The Dream Society Summary
4 min read ⌚
How the Coming Shift from Information to Imagination Will Transform Your Business
If you’re still adapting to the information age, you better stop doing that right now. Because, the Information Society is a last year’s business.
Rolf Jensen introduces the next phase of human development: “The Dream Society.”
About Rolf Jensen
Rolf Jensen is a noted futurist and lecturer, the Director of “The Copenhagen Institute for Future Studies.” He has advised over 100 leading government agencies and leading companies on matters such as global economy and experience economy.
In addition to “The Dream Society,” he has also co-authored (with Mika Aaltonen) “The Renaissance Society.”
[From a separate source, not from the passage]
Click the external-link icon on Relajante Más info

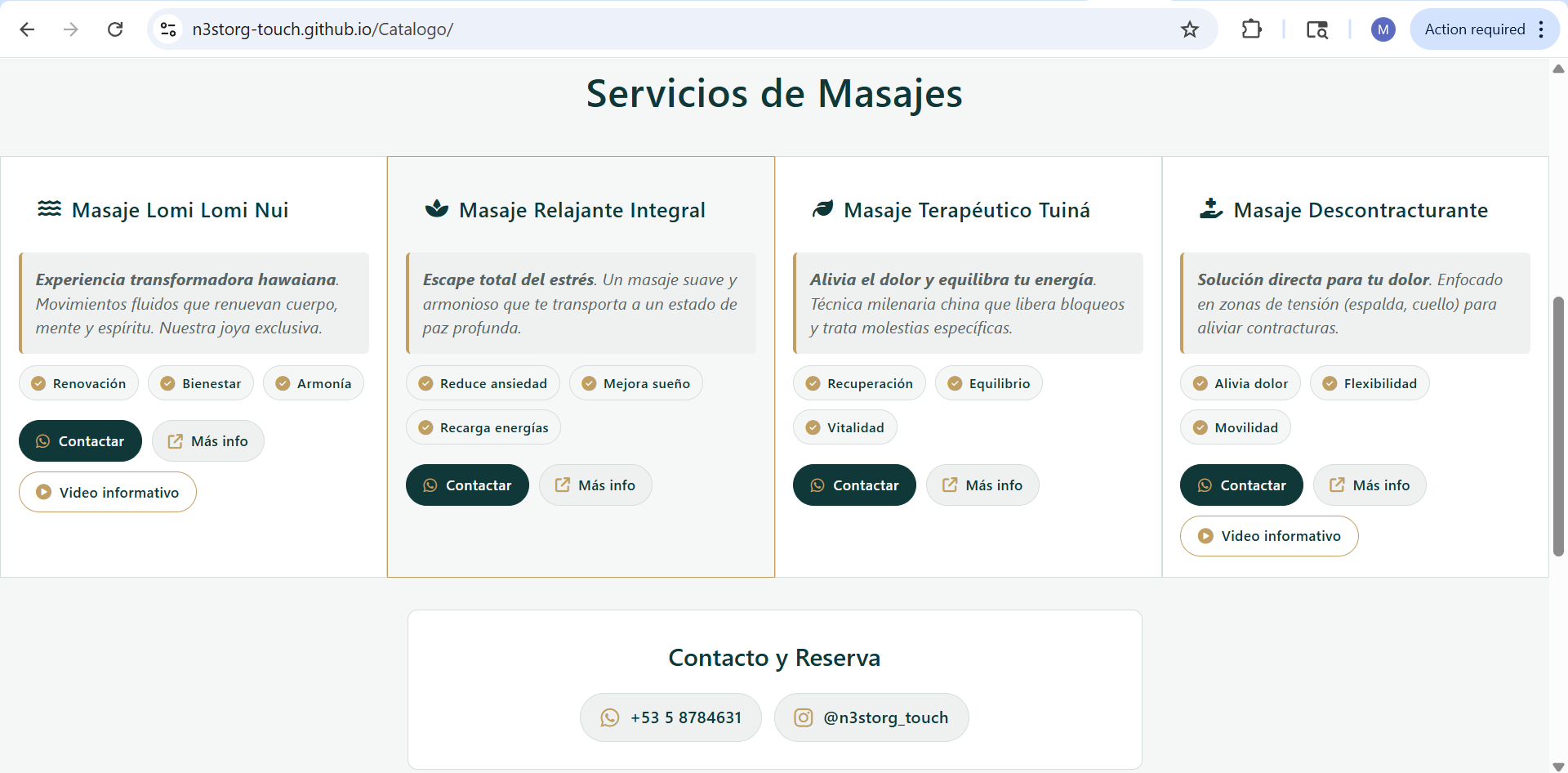click(x=563, y=485)
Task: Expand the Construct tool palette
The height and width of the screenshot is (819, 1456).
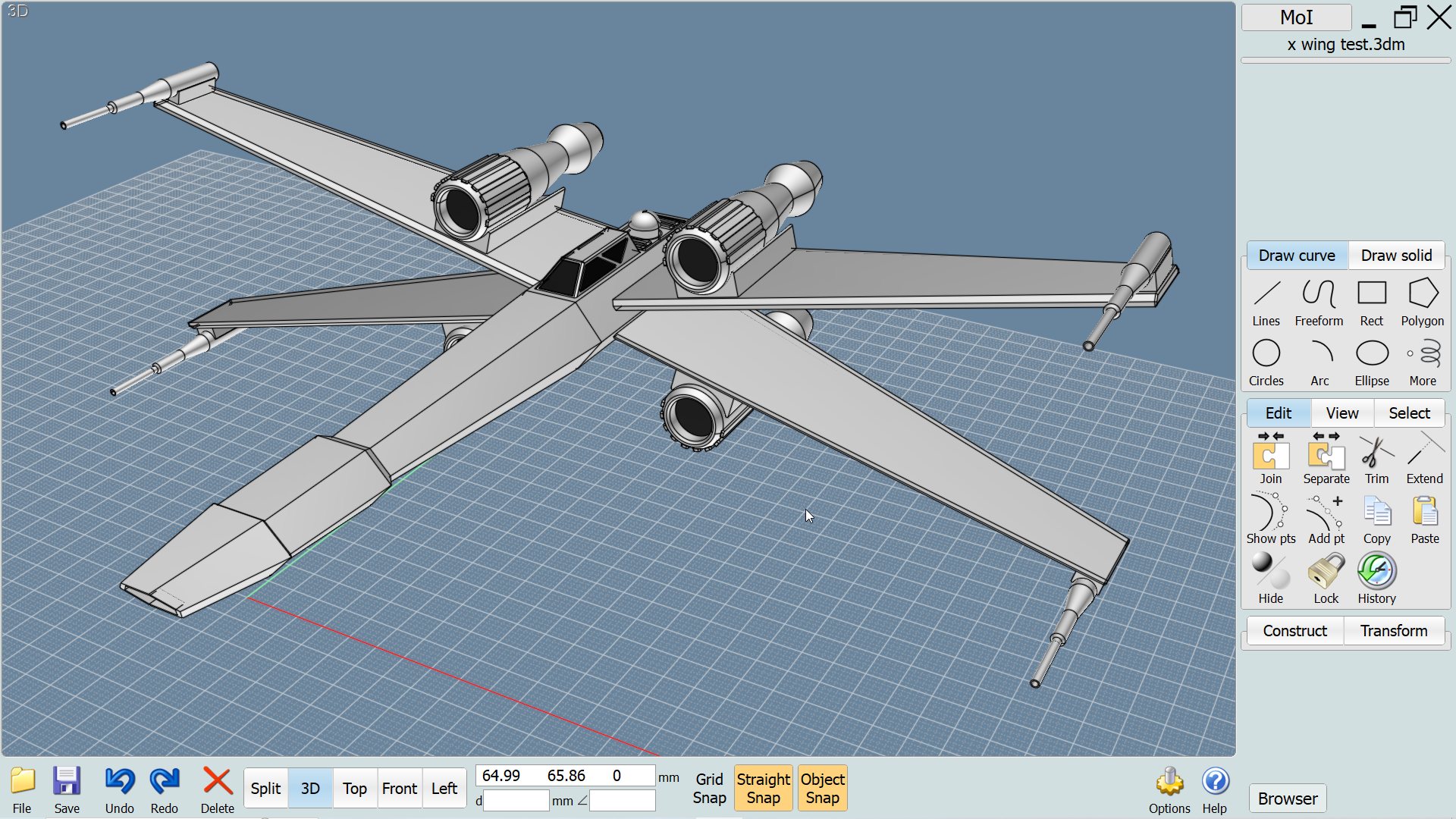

“The Dream Society Summary”
“The anthropologists,” wrote fantasy author Terry Pratchett in his 2002 book “The Science of Discworld II: The Globe”, “got it wrong when they named our species Homo sapiens (‘wise man’). In any case it’s an arrogant and bigheaded thing to say, wisdom being one of our least evident features. In reality, we are Pan narrans, the storytelling chimpanzee.”
Rolf Jensen concurs: storytelling is undoubtedly both our past and our innermost nature. But, in “The Dream Society” he also adds: it’s our future as well.
Our present world is ruled by numbers and facts. No wonder they call it the Information Age. However, that world is already over in Western affluent societies. Its successor: the Dream Society.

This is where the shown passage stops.